Manuel de Diego Martín
|
21 de agosto de 2010
|
187
Visitas: 187
Estos días a través de los medios de comunicación hemos vivido la tensión existente en Melilla y Ceuta ante los bloqueos a estas ciudades, y a su vez los insultos a las Fuerzas de orden público, y el desprecio a nuestras mujeres policías por parte de unos grupos de activistas marroquíes.
Uno llega con dificultad a comprender que los marroquíes sientan como ciudades suyas estas poblaciones que desde siglos, antes de crearse el reino de Marruecos, tienen identidad española. Es más comprensible que al Sultán de Marruecos, con el clásico sibaritismo de toda esta gente, y a su cortejo le molesten los ruidos que producen los helicópteros españoles en sus vuelos de servicio, cuando la comitiva real marroquí se pasea con su yate por el Mediterráneo. A mí también me molesta el botellón que hacen a la puerta de mi casa y me tengo que aguantar.

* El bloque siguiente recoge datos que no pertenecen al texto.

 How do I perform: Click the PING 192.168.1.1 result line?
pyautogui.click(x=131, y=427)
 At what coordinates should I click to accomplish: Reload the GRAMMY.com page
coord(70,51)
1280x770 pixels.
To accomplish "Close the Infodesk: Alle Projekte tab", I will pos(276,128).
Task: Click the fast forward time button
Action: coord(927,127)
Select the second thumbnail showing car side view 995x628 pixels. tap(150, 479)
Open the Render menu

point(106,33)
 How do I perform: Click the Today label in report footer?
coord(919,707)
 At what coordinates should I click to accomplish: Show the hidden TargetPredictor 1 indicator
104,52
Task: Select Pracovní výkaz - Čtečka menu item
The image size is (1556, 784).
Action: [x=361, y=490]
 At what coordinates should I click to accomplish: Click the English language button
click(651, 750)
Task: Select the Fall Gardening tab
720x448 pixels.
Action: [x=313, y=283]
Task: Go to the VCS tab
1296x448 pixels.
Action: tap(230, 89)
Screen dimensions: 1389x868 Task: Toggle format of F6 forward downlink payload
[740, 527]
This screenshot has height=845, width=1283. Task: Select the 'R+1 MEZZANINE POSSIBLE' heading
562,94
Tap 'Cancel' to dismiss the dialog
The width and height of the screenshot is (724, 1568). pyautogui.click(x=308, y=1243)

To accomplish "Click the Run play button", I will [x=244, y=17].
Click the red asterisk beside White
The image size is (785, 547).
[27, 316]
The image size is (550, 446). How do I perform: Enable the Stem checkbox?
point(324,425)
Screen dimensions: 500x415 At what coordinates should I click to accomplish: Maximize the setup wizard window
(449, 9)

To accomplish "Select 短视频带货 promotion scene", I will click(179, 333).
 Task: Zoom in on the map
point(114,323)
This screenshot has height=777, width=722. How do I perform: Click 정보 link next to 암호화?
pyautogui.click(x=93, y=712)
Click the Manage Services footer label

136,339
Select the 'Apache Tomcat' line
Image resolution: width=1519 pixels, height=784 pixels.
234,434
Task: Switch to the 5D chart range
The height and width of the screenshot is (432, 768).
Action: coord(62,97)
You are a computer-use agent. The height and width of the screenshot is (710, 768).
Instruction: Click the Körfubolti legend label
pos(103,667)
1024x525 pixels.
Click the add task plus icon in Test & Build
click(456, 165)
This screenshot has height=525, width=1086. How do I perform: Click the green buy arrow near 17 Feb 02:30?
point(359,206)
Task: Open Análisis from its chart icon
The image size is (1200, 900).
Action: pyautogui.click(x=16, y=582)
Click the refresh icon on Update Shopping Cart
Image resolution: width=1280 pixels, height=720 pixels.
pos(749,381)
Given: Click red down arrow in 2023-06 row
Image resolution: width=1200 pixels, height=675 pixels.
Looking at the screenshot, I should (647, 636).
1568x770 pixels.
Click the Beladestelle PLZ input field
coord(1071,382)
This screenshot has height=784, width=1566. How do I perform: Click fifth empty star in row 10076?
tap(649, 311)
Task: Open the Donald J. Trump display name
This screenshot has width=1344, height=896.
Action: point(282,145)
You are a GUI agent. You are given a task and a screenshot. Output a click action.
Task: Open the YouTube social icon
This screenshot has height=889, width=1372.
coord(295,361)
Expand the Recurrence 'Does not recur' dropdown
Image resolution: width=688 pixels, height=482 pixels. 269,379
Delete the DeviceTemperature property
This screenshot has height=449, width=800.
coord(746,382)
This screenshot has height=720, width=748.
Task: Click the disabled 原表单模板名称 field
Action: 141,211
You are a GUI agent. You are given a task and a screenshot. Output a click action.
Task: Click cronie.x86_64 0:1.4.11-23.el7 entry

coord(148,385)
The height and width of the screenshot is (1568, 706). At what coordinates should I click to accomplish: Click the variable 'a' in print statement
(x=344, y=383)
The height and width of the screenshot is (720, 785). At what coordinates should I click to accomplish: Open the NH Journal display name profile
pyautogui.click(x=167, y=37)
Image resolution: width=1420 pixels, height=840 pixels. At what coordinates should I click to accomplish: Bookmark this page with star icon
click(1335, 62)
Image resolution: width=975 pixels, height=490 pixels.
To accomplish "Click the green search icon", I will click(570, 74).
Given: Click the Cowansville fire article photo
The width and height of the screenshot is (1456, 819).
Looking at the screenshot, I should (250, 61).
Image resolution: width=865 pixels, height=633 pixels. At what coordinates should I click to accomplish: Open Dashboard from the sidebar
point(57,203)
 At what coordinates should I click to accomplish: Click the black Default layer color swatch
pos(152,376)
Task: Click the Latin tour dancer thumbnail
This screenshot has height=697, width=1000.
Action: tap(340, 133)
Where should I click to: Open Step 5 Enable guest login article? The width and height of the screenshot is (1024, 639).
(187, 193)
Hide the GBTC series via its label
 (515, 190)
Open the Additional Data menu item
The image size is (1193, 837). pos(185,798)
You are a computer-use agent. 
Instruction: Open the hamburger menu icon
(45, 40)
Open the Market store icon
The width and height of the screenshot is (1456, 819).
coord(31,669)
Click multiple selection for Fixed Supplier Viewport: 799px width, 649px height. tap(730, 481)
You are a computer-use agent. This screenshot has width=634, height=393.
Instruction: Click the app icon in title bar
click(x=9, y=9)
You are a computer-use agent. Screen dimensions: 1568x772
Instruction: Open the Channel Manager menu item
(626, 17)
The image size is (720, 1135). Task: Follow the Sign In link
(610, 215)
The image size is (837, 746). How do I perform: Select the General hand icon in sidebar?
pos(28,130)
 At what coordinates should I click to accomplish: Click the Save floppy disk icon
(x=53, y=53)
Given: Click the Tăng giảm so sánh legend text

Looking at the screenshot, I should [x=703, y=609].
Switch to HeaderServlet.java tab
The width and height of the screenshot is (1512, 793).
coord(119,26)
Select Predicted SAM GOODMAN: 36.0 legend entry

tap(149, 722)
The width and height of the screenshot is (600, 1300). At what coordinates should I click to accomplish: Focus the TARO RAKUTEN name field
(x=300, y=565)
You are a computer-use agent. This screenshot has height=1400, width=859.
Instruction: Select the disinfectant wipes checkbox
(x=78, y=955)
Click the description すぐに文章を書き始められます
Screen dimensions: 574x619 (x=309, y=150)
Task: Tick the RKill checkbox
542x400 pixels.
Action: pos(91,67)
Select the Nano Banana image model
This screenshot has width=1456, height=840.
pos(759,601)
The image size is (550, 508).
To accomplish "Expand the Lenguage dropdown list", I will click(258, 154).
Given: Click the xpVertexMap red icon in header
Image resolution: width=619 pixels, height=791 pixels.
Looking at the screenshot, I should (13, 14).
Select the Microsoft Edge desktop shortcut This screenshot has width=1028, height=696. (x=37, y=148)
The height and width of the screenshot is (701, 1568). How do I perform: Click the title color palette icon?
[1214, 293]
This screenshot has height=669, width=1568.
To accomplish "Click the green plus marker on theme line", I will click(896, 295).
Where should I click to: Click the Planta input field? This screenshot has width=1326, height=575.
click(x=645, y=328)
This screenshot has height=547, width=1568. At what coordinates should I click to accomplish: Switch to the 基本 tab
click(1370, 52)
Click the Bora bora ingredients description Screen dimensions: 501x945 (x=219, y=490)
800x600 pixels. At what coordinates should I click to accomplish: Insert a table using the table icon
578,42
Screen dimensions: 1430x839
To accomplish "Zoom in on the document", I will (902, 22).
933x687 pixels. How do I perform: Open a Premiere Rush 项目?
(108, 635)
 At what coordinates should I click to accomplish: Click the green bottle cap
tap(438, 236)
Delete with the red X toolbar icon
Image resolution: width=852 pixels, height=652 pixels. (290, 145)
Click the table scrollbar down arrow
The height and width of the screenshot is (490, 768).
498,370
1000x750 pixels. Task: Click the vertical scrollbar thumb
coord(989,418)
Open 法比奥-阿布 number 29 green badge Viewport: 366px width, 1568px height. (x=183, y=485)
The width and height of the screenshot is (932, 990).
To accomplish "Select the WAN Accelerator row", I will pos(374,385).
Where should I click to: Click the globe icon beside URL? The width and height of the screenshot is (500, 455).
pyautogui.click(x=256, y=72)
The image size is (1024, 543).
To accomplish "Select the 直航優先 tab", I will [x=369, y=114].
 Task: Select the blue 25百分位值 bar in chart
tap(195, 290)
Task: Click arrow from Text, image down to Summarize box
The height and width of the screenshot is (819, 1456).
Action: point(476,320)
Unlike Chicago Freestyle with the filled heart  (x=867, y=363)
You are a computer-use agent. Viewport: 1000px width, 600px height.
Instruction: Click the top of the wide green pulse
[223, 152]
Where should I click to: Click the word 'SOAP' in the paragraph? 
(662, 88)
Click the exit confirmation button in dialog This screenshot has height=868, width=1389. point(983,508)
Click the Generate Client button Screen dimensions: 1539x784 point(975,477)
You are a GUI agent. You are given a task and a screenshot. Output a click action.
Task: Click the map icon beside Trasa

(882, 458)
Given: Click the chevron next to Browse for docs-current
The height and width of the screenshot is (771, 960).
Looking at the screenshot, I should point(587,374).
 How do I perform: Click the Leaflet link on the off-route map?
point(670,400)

Si hay problema de convivencia, las cosas se arreglan de otra manera en los Estados de derecho. Para eso están los cónsules, embajadores, ministros, parlamentos. Lo que no es de recibo es que cuatro energúmenos salten a escena a lo bestia, se tomen la justicia por su mano, hagan lo que les de la gana, y rompan la paz social de esas poblaciones que tienen todo el derecho del mundo a vivir como Dios manda.
Es poco comprensible que nuestras autoridades estén tan calladitas ante todos estos líos como si aquí no pasara nada. ¿Es que no quieren molestar la siesta del Sultán ni la de los suyos? Además riñen a todos aquellos que quieren interesarse por el tema como si esto fuera ir a hurgar el avispero. Pues si hay avispero, será bueno buscar el modo de acabar con las avispas.
Lo que si quiero recordar, y a esto viene mi reflexión de hoy, es que si allá en el norte de África las cosas se hacen mal, la culpa no la tienen tantos marroquíes que viven o mal viven entre nosotros. Hay que evitar que no brote ni la mínima pizca de odiosidad hacia ellos. Pues merecen todo nuestro respeto y cariño, aunque sus dirigentes, o los nuestros, dejen mucho que desear. Es una ley sagrada para todos los creyentes, seguidores de Jesús, y añado, también para todos los hombres de buena voluntad, que hay que acoger siempre, con los brazos abiertos, a todo extranjero que llegue a nuestras tierras, sin preguntarnos cómo nos tratan a nosotros en los lugares de donde vienen.